— START OF Document excerpt —

October 27, 2011
It’s come a long way in a short time. In the mid-1990s, GPS was moving into the surveying mainstream. Post-processed static or kinematic methods using briefcase-sized receivers were the primary techniques for GPS surveying, which focused heavily on control and geodetic applications. As manufacturers introduced GPS field surveying equipment that was smaller and simpler to operate, the cost-to-productivity ratio rapidly improved, and applications grew to include topographic mapping and data collection as well as cadastral and control. GIS professionals began to engage the productivity and accuracy of the new systems, as well.
For the GPS positioning community, the availability of local, accessible control points was a key concern. The work to establish control needed on a job site often added time and cost to a project, and GPS users began to look for convenient, local control points to provide the basis for their measurements. In many areas, surveyors, utilities or government agencies installed permanent GPS reference stations known as Community Base Stations (CBS) or Continuously Operating Reference Stations (CORS). Users could access GPS data from the CBS for post processing with static or kinematic surveys.

— END OF Document excerpt —
— START OF Dataset extract —

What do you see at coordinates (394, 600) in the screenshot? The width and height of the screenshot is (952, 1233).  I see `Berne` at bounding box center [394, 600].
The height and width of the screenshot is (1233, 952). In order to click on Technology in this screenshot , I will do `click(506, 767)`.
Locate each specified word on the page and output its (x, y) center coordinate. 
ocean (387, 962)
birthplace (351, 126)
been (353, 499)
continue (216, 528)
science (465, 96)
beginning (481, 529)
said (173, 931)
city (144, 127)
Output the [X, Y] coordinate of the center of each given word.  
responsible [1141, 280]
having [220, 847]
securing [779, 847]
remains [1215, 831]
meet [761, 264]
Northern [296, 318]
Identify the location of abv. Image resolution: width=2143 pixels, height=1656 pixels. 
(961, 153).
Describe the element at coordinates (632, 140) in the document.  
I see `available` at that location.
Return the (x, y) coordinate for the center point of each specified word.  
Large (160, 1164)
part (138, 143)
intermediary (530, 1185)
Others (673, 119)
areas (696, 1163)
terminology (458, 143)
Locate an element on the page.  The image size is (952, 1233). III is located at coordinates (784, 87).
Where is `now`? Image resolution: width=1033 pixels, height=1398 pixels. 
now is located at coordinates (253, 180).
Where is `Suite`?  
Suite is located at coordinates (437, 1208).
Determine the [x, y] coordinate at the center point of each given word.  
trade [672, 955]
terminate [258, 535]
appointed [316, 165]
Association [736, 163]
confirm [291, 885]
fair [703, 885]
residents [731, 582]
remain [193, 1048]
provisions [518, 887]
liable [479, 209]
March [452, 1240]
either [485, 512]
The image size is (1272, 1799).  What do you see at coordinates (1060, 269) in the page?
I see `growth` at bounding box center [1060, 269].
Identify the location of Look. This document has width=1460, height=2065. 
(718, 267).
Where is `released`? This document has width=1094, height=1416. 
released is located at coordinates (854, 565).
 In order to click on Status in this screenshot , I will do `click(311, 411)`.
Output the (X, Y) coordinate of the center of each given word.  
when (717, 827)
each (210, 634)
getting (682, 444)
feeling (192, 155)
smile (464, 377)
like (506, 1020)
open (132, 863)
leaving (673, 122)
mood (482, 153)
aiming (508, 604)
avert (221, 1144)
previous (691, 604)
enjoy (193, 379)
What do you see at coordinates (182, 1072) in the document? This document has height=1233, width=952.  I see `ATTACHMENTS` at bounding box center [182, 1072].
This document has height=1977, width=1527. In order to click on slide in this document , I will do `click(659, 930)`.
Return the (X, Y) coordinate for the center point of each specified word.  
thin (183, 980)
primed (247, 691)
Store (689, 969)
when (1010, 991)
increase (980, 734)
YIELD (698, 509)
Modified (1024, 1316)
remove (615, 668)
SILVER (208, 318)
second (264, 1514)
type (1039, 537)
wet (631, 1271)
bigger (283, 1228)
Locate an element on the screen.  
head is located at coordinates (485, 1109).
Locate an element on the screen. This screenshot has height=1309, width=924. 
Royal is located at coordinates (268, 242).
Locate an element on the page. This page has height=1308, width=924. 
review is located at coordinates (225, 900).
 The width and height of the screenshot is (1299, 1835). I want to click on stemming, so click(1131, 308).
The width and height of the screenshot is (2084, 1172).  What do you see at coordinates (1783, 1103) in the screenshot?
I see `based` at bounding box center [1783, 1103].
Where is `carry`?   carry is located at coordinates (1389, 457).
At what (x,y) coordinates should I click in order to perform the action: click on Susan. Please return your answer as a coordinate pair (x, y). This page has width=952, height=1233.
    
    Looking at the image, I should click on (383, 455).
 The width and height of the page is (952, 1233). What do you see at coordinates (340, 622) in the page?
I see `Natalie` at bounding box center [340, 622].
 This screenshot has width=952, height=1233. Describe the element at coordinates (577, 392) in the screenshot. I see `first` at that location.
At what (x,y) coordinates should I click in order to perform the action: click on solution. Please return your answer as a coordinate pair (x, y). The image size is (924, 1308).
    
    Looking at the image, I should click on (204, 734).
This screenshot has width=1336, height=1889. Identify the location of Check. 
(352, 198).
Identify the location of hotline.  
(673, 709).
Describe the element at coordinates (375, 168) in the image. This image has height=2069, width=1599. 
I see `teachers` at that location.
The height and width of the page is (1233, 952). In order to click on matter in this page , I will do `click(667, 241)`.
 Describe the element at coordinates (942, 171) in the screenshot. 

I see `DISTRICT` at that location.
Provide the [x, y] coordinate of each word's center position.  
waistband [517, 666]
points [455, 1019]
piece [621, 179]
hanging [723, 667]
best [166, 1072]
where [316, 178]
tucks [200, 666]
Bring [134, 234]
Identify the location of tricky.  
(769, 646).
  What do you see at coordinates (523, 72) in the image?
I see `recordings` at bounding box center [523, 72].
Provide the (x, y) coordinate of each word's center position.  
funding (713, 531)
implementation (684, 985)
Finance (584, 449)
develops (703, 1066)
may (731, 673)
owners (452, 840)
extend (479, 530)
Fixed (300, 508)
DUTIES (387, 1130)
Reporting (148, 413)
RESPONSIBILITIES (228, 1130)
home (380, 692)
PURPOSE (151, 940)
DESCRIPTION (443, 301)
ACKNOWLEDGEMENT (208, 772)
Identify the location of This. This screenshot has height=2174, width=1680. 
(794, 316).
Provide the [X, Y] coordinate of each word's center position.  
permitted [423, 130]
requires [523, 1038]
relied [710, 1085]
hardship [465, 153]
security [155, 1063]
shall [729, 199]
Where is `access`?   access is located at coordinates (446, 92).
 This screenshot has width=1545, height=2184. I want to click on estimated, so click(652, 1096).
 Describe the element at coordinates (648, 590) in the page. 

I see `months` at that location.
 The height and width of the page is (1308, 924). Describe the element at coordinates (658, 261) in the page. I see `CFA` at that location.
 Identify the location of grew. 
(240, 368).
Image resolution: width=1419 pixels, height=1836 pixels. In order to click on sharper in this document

— END OF Dataset extract —

- Written problem A
Quote everything in the GPS surveying article from "October 27, 2011" down to "systems, as well.".
- Written problem B
List the parties that the GPS surveying article says installed permanent GPS reference stations.
- Written problem C
Carry on the GPS surveying article from the point where it stops.
The items above are separate from the GPS surveying article.

- Exercise answer A
October 27, 2011
It’s come a long way in a short time. In the mid-1990s, GPS was moving into the surveying mainstream. Post-processed static or kinematic methods using briefcase-sized receivers were the primary techniques for GPS surveying, which focused heavily on control and geodetic applications. As manufacturers introduced GPS field surveying equipment that was smaller and simpler to operate, the cost-to-productivity ratio rapidly improved, and applications grew to include topographic mapping and data collection as well as cadastral and control. GIS professionals began to engage the productivity and accuracy of the new systems, as well.

- Exercise answer B
Surveyors, utilities, government agencies

- Exercise answer C
By the end of the decade, real-time techniques were available for both surveying and mapping applications. To support these users, CBS operators could broadcast real-time differential (RTD) or real-time kinematic (RTK) correction data using a UHF transmitter connected to the GPS base station equipment. With this technique, a single base station could support multiple, independent crews. The era of broad-based real-time GPS positioning had begun.
While a CORS provides important benefits for local DGPS or RTK users, it can cover only a limited territory for real-time service. DGPS operations are typically limited to 60 to 120 miles (100 to 200 km) around a reference station, and RTK users seldom operate more than 12 to 18 miles (20 to 30 km) from their base stations. This limitation was solved in the early 2000s, when the emergence of real-time GPS networks (RTN) and widespread wireless telecommunications made it possible to provide centimeter-level positioning services over large geographic areas.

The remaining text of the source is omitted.